These words constitute a courageous admission of the limitations facing the IDF, against a backdrop of false scenarios disseminated by politicians, according to which military solutions are the all-embracing response to every problem.
Eisenkot’s approach to the policing of the West Bank also exhibits wisdom and a sober approach, belying the popular image of military men as hot-headed and trigger-happy. Eisenkot emphasized the necessity of distinguishing between murderers who military intelligence failed to identify and warn about in advance, and a population intent on pursuing their lives in a non-violent fashion.
He expressed his determined opposition to closures and further collective punishment, which puts a heavy burden on innocent Palestinians. He added that a reality in which 120,000 Palestinians go to work every day is in Israel’s interest.
Of additional importance in Eisenkot’s speech were his words regarding the role of the defense establishment in keeping Israel a democratic state. “We are in a period replete with threats but also with opportunities. We must preserve Israel as a democracy, an island of stability, of military and scientific prowess, cleaving to our values” he said.
At a time when extremist elements and advocates of force retreat from democratic values, Eisenkot’s stance is notable for a statesmanship that is absent in Israeli diplomacy and politics.

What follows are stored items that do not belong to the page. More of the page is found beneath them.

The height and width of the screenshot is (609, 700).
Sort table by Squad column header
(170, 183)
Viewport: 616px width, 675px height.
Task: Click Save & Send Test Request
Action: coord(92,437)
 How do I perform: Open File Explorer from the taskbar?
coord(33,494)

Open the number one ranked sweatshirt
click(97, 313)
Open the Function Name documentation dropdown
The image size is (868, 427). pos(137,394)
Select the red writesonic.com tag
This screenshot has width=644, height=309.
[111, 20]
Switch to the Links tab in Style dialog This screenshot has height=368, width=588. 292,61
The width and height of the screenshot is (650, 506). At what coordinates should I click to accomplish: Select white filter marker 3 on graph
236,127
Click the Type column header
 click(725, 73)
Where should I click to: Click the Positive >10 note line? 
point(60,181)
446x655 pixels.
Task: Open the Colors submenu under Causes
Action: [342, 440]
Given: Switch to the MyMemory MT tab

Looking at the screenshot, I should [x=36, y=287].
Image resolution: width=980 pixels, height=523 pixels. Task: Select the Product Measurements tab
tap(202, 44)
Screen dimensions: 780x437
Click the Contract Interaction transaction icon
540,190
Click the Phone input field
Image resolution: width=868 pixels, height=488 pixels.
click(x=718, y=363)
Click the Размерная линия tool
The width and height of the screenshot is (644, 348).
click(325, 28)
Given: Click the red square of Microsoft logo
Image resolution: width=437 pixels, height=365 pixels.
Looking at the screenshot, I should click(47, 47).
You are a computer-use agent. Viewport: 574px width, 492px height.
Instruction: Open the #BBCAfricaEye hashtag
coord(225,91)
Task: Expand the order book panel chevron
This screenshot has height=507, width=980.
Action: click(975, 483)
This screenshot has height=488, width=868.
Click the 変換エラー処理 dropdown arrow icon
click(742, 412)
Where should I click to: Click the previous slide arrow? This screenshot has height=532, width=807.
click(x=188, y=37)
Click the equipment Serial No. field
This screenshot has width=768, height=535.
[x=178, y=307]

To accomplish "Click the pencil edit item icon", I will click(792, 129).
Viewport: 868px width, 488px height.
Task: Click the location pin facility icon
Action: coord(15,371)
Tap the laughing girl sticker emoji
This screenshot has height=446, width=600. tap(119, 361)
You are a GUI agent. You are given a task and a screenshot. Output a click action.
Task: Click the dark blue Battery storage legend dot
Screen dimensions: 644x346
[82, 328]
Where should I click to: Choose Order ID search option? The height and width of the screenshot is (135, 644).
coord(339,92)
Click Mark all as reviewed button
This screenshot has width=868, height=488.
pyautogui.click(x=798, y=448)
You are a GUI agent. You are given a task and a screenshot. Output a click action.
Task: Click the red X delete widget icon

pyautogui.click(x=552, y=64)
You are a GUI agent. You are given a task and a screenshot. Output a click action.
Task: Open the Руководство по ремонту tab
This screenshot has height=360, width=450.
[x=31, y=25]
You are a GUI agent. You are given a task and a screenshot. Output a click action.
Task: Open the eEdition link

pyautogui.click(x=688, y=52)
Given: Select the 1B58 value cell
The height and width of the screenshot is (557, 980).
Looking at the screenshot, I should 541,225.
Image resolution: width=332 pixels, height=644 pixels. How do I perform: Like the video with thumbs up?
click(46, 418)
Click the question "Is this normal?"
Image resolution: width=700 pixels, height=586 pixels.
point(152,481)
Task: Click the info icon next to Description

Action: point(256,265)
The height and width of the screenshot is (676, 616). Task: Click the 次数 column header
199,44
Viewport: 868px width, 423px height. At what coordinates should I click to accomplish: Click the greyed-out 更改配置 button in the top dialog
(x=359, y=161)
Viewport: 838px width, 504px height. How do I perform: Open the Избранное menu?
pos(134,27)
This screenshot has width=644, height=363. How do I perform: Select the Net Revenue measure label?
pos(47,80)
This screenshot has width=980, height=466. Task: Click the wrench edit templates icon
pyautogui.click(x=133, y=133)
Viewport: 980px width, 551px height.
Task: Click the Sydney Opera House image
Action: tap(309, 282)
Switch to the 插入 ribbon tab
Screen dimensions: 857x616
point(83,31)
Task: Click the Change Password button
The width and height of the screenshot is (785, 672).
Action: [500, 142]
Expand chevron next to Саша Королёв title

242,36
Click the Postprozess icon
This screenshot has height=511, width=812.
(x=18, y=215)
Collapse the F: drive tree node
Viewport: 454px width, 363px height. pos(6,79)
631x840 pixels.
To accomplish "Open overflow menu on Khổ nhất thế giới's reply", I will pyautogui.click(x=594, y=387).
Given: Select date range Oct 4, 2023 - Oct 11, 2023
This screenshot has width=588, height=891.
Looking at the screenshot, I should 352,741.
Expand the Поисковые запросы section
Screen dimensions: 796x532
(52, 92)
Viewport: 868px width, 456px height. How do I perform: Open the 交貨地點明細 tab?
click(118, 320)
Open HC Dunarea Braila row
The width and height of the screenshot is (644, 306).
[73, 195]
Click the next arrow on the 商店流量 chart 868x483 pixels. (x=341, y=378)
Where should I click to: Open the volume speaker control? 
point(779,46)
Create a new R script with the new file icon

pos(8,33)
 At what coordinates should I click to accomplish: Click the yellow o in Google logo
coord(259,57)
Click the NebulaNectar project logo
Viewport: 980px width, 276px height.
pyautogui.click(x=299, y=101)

The army chief’s speech summarizes a very successful first year in office. For the first time since 2007, a chief of staff has managed to outline, set a budget for and launch a focused, multi-year program designed to adapt resources to the tasks facing the IDF. In order to coordinate expectations, he has formulated a binding strategic document for the IDF and revealed it to the public.
Also noteworthy was his determination to take the “Jewish consciousness” unit out of the military rabbinate’s hands and place it in the army’s manpower directorate, in order to limit the influence of the rabbinate within the army. That was done in the face of pressure exerted by Zionist religious rabbis and by MKs from Habayit Hayehudi.
The chief-of-staff is the most important member of the executive branch, but his impact on policy formation is limited. The sobriety of the positions expressed by Eisenkot only highlight the glaring fact that politicians are avoiding making any decisions that will lead Israel into an era of peace, security and social justice.